DIRECTIONS: From start to finish, set down the entries below exactly, leaving out the pictures.

--- START ---

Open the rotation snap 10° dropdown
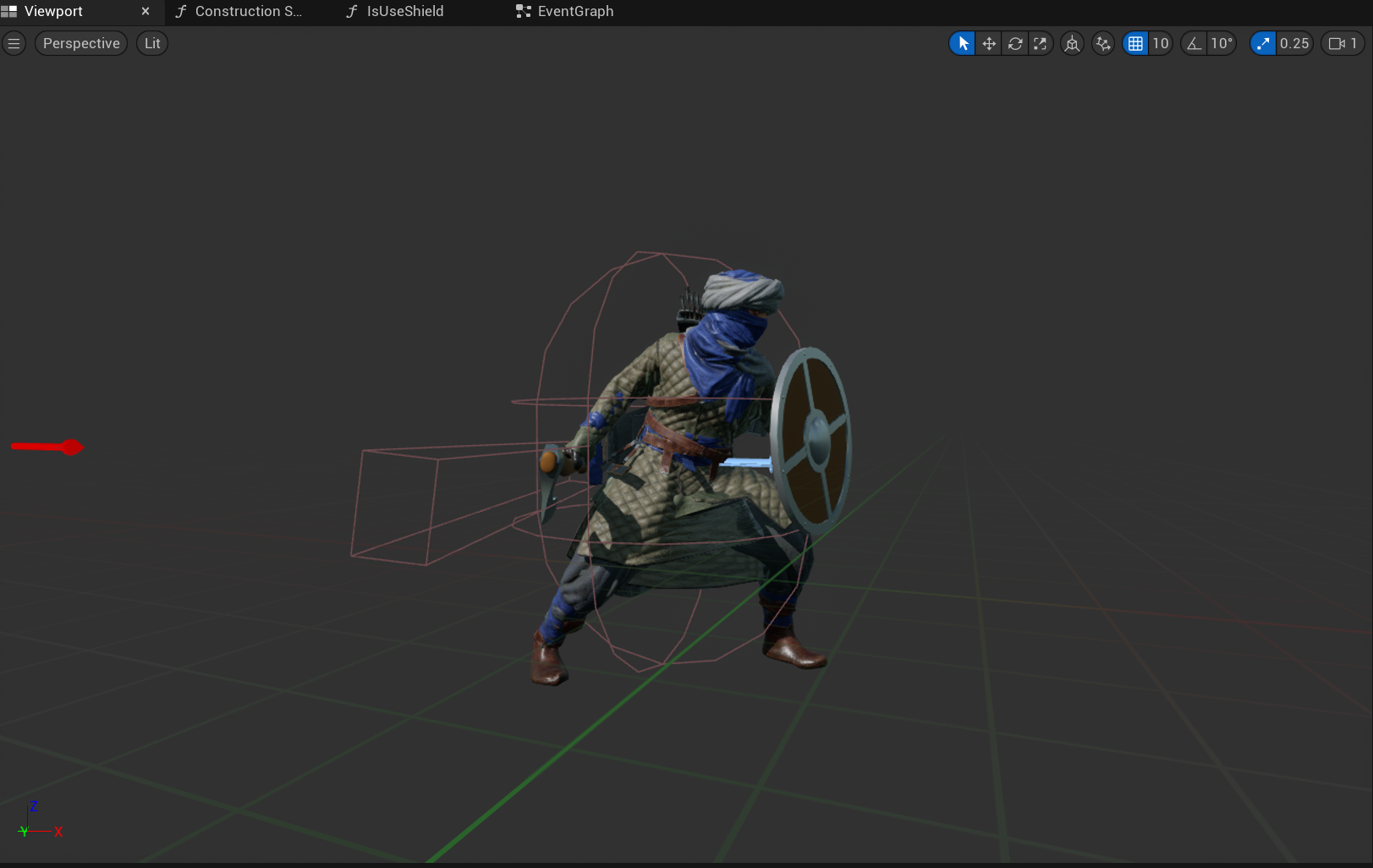1222,43
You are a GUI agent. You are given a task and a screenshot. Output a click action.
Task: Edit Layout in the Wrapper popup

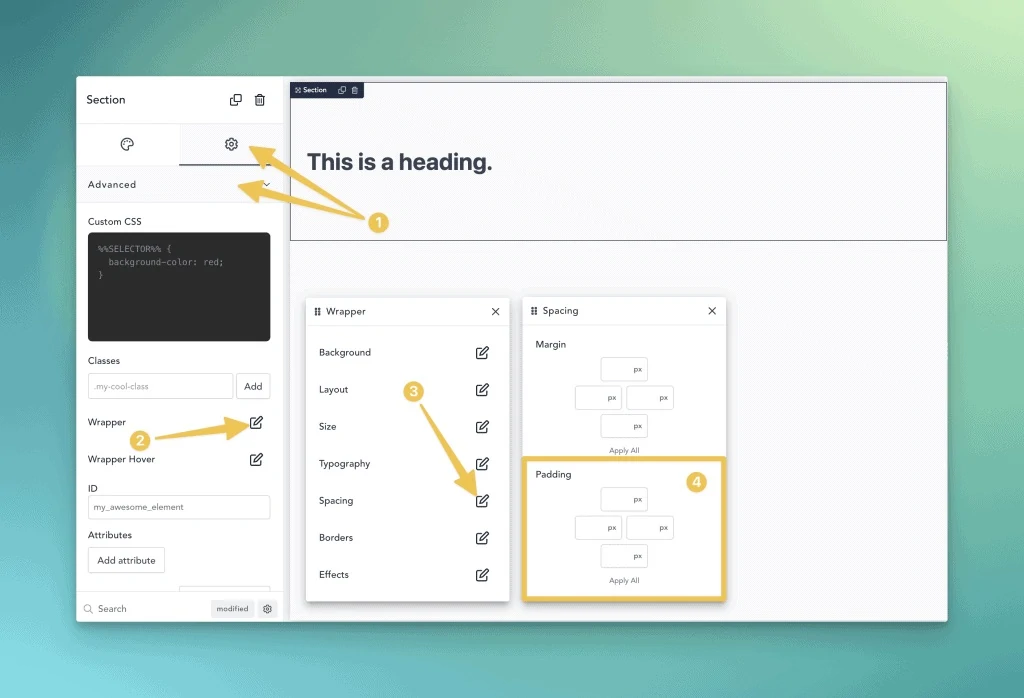(x=482, y=390)
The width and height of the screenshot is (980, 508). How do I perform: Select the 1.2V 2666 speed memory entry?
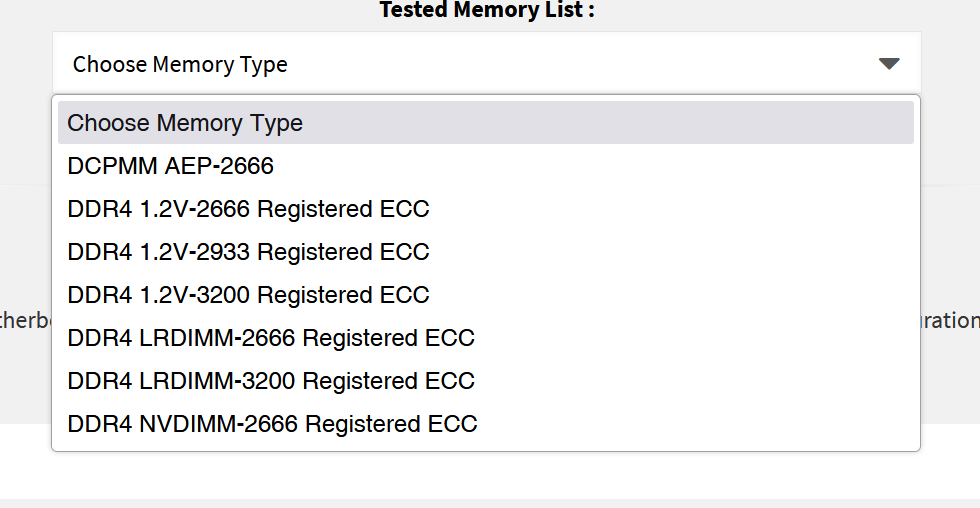coord(248,209)
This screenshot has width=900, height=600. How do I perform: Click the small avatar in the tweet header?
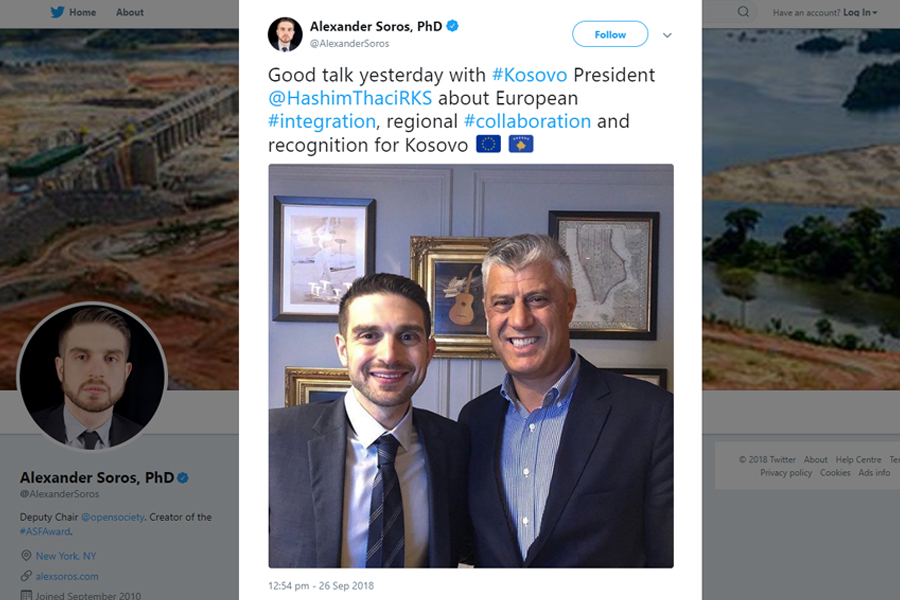click(285, 34)
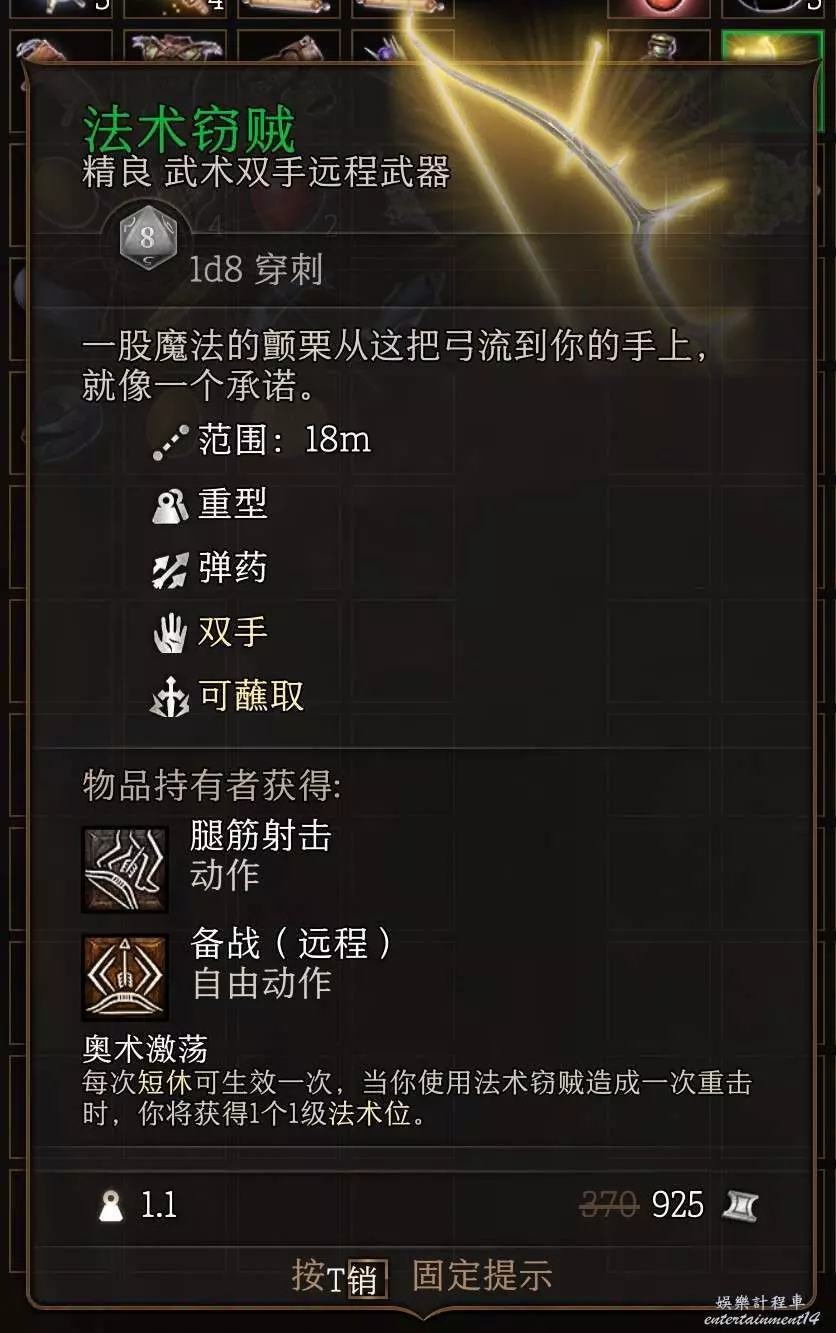Click the gold currency icon
Screen dimensions: 836x1333
[739, 1205]
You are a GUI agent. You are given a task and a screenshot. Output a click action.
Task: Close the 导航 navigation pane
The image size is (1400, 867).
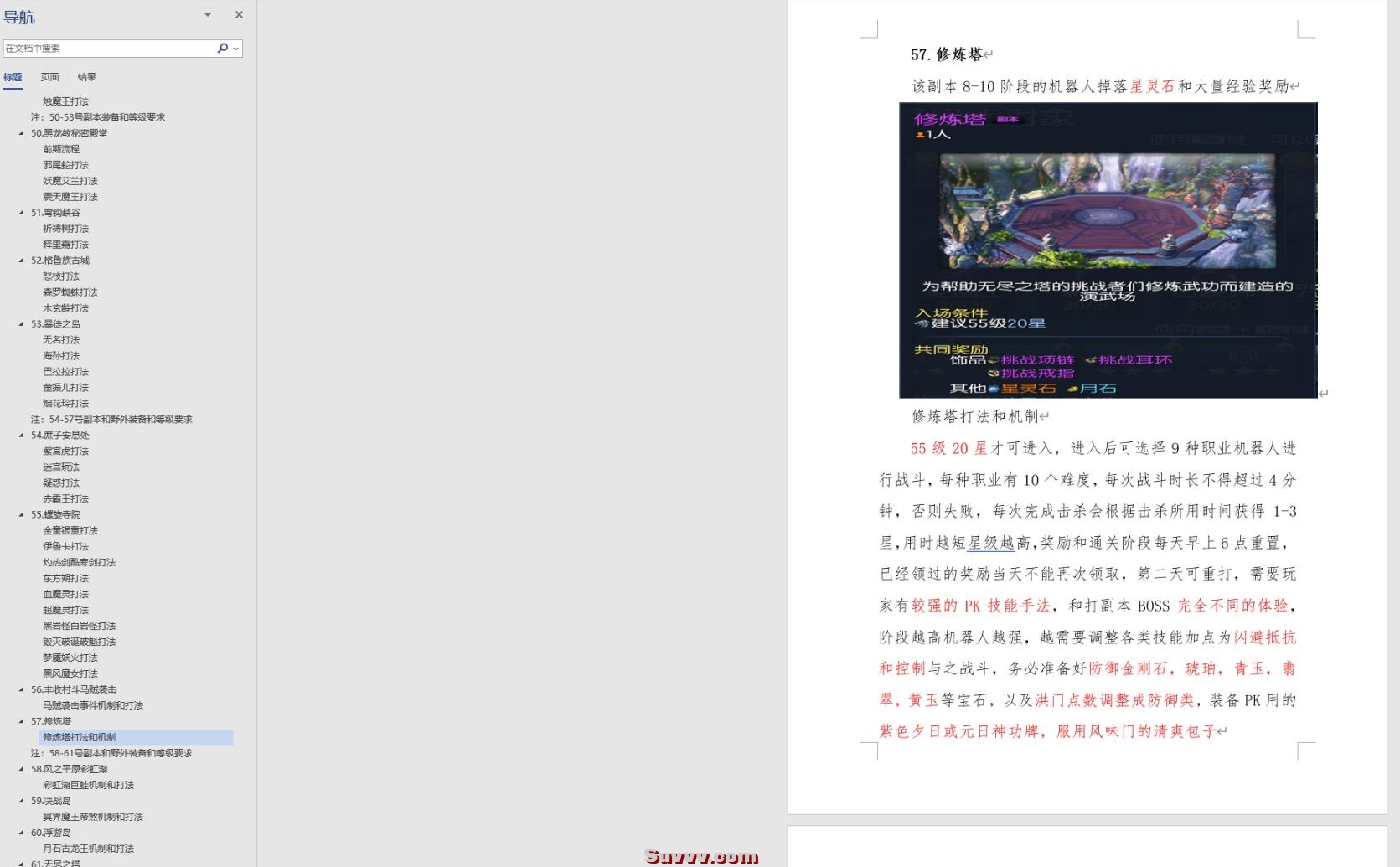[239, 15]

--- END ---

YOUR RESPONSE:
Open the rotation snap 10° dropdown
1222,43
You are a GUI agent. You are given a task and a screenshot. Output a click action.
Task: Edit Layout in the Wrapper popup

(x=482, y=390)
The width and height of the screenshot is (980, 508). How do I perform: Select the 1.2V 2666 speed memory entry?
coord(248,209)
This screenshot has width=900, height=600. How do I perform: Click the small avatar in the tweet header?
click(285, 34)
Click the gold currency icon
Screen dimensions: 836x1333
[739, 1205]
You are a GUI agent. You are given a task and a screenshot. Output a click action.
Task: Close the 导航 navigation pane
The image size is (1400, 867).
[239, 15]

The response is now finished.